Yang kedua, advertising dan entertaiment. Berita-berita yang tidak bernilai akan diabaikan. Sedangkan berita yang bermutu akan dikombinasikan dengan nilai-jual (yang marketable). Misalnya, apakah eksklusivitas pemberitaan bencana banjir dapat mendatangkan iklan? Bila tidak, pemberitaan hanya sebatas itu lalu saja. Bila mendatangkan iklan, pemberitaan itu ditayangkan berulang-ulang. Secara umum, cara pengambilan angle, pemotongan, fokus, pengambilan narasumber, hingga objek pemberitaan merupakan aspek yang disesuaikan kebijakan tiap-tiap media.

Yang ketiga sumber berita liputan yang biasanya dimuat merupakan informasi yang keluar dari mulut Humas pada suatu instansi pemerintah atau Public Relations pada perusahaan swasta. Kemudian informasi akan disaring lagi oleh Flack, dalam hal ini wartawan akan meminjam mulut orang lain dalam hal ini seorang ahli untuk berpendapat pada berita yang ingin diangkat. Yang terakhir yakni harus melewati Ideologi -hal ini bisa dilihat pada stasiun TV luar negeri contohnya saja di Amerika yang anti komunis– masih terbayang dalam ingatan kita seorang wartawan sering kali menjadi tawanan dalam melakukan peliputan luar negeri –dalam hal ini perang- dikarenakan wartawan menjadi ujung tombak dalam penyampaian ideologi stasiun televisi.

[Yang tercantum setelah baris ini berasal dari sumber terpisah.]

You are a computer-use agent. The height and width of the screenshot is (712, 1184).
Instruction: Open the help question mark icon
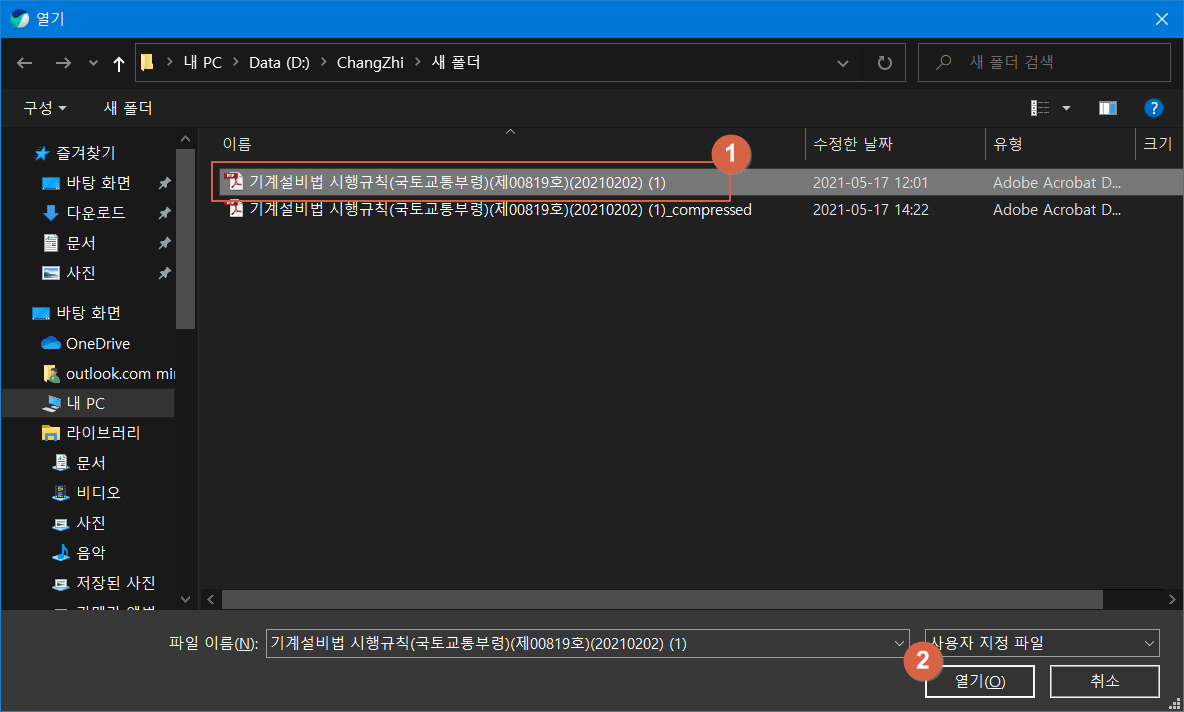pos(1154,107)
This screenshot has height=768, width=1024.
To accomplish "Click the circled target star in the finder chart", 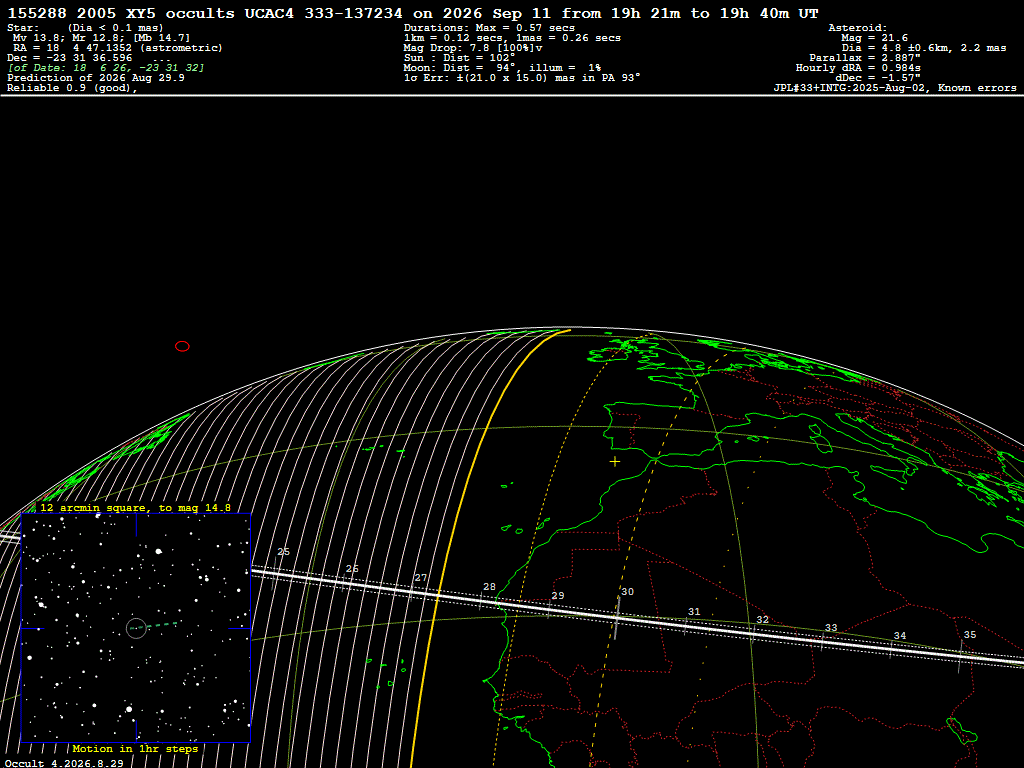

Hal tersebut akhirnya membuat orang-orang  sadar akan perlunya media penyampaian  bagi mereka sendiri. Karena sudah pasti hal-hal yang ingin disampaikannya belum tentu dimuat oleh media-media yang sudah ada karena tidak memiliki nilai jual. Yang terjadi hanyalah aksi demontrasi dan kekerasan saja yang ditampilkan tanpa memuat esensi dari tindakan yang dilakukan. Apalagi tentang wacana yang ke kirian masi menjadi hal yang tabu bagi masyarakat kita yang sudah dicekoki selama 32 tahun. Akhirnya muncullah media-media baru sebagai pembawa ide-ide mereka seperti zine, dan website.

Mengutip ungkapan Habermas “Kebebasan berbicara atau menulis bisa saja diambil dari kita oleh sebuah kekuasaan yang superior, namun itu tidak berlaku pada kebebasan kita untuk berpikir.” Jadi masihkah kita memiliki kebebasan untuk berpikir? ataukah pikiran-pikiran kita selama ini merupakan sesuatu yang sudah dirancang?